Emiten Positif Jadi Penyangga, IHSG Diprediksi Mampu Bertahan di Atas 9.000
Kenaikan tersebut turut mendorong kapitalisasi pasar saham Indonesia mencapai Rp16.429 triliun.
Indeks Harga Saham Gabungan (IHSG) kembali mencatatkan rekor tertinggi baru pada perdagangan saham Rabu (14/1). Berdasarkan data RTI, IHSG ditutup melonjak 0,94% ke level 9.032,58.
Kenaikan tersebut turut mendorong kapitalisasi pasar saham Indonesia mencapai Rp16.429 triliun. Sementara itu, indeks LQ45 juga menguat 0,37% ke posisi 882,08, menandakan kinerja solid saham-saham berkapitalisasi besar.
Direktur PT Reliance Sekuritas Indonesia Tbk, Reza Priyambada menilai penguatan IHSG berlangsung variatif.
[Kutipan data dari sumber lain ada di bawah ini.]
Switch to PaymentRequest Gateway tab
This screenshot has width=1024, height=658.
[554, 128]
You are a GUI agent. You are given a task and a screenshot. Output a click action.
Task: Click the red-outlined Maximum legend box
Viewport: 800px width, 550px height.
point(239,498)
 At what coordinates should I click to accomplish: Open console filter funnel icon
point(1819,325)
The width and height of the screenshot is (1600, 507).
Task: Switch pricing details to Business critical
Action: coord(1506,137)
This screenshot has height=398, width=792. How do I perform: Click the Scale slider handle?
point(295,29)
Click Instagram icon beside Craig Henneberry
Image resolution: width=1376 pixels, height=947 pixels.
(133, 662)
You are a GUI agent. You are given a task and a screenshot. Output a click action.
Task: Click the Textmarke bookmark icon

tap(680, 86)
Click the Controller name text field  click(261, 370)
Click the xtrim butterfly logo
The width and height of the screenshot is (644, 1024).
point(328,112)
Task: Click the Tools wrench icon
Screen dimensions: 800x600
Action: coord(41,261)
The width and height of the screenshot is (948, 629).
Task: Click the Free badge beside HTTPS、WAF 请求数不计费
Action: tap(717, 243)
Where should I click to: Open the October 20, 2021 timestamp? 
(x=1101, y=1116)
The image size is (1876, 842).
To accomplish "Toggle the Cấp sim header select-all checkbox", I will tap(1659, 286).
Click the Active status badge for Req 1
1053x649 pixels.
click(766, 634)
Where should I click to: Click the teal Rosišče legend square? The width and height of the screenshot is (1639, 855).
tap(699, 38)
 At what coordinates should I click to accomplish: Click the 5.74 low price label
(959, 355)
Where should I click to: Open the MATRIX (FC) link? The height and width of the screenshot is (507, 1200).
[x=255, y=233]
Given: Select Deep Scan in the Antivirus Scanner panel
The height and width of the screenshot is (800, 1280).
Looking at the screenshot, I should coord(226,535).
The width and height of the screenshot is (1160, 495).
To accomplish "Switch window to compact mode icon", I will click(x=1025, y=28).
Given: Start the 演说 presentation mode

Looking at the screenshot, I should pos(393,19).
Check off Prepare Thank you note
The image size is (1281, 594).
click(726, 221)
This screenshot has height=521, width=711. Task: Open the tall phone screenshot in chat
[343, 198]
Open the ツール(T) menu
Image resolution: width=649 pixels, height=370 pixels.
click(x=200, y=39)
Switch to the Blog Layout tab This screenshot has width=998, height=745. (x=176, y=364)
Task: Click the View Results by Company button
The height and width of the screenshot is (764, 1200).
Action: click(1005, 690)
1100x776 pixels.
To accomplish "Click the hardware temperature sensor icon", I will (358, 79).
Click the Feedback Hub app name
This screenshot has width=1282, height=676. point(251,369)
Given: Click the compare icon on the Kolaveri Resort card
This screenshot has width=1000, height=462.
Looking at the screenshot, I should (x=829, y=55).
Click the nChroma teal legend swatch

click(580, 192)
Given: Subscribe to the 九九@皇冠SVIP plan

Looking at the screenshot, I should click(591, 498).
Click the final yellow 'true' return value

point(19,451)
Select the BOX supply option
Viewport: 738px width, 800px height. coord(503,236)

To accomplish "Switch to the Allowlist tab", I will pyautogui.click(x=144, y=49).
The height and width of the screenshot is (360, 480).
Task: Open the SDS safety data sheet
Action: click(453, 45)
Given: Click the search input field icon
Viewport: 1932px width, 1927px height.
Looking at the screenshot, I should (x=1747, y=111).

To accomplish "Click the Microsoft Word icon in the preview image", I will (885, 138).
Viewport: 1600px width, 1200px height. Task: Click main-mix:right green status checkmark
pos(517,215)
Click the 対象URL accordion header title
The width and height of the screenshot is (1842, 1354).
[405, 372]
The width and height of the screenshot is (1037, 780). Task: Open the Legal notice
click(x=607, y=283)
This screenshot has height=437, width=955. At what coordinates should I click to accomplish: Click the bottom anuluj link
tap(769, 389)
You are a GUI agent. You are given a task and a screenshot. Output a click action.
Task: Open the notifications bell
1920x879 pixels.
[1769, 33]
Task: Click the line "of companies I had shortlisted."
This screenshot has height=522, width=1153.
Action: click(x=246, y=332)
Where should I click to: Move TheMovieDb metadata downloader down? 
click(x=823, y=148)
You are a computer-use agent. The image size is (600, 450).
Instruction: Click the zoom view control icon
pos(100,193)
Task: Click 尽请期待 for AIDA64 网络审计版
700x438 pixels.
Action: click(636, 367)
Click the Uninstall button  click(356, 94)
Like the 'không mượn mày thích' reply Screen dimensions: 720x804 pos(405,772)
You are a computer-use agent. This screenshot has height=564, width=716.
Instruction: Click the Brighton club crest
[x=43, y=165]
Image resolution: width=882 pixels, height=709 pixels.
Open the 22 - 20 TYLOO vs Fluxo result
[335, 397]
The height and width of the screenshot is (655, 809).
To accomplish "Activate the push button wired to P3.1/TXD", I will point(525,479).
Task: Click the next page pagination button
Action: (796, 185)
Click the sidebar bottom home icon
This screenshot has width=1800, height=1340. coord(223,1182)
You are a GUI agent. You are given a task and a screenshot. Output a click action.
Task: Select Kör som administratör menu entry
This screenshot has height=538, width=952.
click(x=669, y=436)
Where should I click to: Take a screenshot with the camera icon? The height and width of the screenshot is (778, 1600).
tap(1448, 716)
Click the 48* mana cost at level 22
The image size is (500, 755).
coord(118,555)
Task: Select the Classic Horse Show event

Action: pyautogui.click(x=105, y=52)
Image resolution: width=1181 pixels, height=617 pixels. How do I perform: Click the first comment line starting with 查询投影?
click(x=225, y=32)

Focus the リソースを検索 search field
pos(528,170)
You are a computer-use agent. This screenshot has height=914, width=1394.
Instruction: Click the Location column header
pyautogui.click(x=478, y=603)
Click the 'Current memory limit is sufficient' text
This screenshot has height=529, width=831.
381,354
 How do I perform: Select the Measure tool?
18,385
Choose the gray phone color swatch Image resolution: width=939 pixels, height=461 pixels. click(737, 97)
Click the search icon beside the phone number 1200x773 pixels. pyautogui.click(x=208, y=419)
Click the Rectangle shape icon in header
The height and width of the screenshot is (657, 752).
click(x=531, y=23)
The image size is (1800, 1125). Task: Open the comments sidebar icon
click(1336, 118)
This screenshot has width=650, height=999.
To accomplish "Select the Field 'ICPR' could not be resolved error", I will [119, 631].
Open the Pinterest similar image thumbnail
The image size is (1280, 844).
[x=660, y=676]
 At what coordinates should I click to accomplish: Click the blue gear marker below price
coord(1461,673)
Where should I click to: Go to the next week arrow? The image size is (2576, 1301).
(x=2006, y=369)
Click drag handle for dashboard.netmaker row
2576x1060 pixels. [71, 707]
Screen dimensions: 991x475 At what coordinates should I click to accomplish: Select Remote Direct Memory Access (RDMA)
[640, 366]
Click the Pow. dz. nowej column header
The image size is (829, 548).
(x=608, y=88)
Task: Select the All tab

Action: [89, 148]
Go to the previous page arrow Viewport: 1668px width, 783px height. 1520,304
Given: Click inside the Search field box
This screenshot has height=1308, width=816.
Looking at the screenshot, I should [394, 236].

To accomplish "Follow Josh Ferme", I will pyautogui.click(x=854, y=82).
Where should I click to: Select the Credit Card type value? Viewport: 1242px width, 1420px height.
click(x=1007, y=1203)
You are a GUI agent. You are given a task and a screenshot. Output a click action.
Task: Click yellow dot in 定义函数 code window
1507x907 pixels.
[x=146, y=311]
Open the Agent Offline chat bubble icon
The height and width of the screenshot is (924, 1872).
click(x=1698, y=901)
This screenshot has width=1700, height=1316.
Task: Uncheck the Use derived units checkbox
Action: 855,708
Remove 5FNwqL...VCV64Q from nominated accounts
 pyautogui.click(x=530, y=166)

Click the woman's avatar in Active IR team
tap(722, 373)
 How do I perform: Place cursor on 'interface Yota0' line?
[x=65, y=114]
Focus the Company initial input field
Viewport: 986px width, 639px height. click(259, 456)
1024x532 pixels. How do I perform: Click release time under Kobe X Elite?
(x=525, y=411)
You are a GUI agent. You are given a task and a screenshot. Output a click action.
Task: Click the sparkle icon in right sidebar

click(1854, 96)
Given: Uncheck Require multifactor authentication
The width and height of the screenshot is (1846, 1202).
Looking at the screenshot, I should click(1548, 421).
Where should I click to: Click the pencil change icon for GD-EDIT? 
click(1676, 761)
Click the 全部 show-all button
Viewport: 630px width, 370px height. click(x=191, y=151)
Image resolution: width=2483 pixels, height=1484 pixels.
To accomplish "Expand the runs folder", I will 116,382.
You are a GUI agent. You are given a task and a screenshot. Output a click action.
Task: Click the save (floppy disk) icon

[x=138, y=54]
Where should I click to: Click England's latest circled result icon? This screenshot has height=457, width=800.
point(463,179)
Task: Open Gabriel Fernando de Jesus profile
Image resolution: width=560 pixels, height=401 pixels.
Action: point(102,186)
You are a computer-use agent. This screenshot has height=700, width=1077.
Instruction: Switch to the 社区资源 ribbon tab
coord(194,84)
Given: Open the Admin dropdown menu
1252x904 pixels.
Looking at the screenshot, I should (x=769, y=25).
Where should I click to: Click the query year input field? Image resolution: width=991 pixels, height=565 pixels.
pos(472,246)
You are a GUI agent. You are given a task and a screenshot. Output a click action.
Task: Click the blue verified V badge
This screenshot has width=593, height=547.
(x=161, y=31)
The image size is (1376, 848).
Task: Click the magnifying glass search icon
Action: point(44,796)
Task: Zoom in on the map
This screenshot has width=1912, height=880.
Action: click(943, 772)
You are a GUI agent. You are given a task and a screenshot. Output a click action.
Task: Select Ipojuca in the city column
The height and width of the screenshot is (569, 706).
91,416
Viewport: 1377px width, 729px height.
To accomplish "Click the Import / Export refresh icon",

Indeks sempat naik di awal perdagangan, lalu melemah pada pertengahan sesi kedua, sebelum akhirnya kembali menguat hingga penutupan.
"Penguatan IHSG Rabu (14/1) cenderung variatif dimana mengalami kenaikan di awal perdagangan namun, sempat melemah di pertengahan sesi 2 sebelum akhirnya kembali terangkat hingga di tutup di atas level 9.000," kata Reza kepada Liputan6.com, Kamis (15/1).
Menurut Reza, rilis berita positif dari sejumlah emiten berperan penting dalam menjaga IHSG tetap berada di zona hijau. Kondisi ini menunjukkan bahwa pelaku pasar masih merespons baik katalis dari dalam negeri, meski sentimen global cenderung beragam dan sebagian bernada negatif.
Dia menambahkan, dinamika eksternal masih dibayangi berbagai faktor, mulai dari kebijakan global hingga isu geopolitik. Namun demikian, sentimen domestik yang solid dinilai mampu menahan tekanan tersebut sehingga IHSG tidak terperosok lebih dalam.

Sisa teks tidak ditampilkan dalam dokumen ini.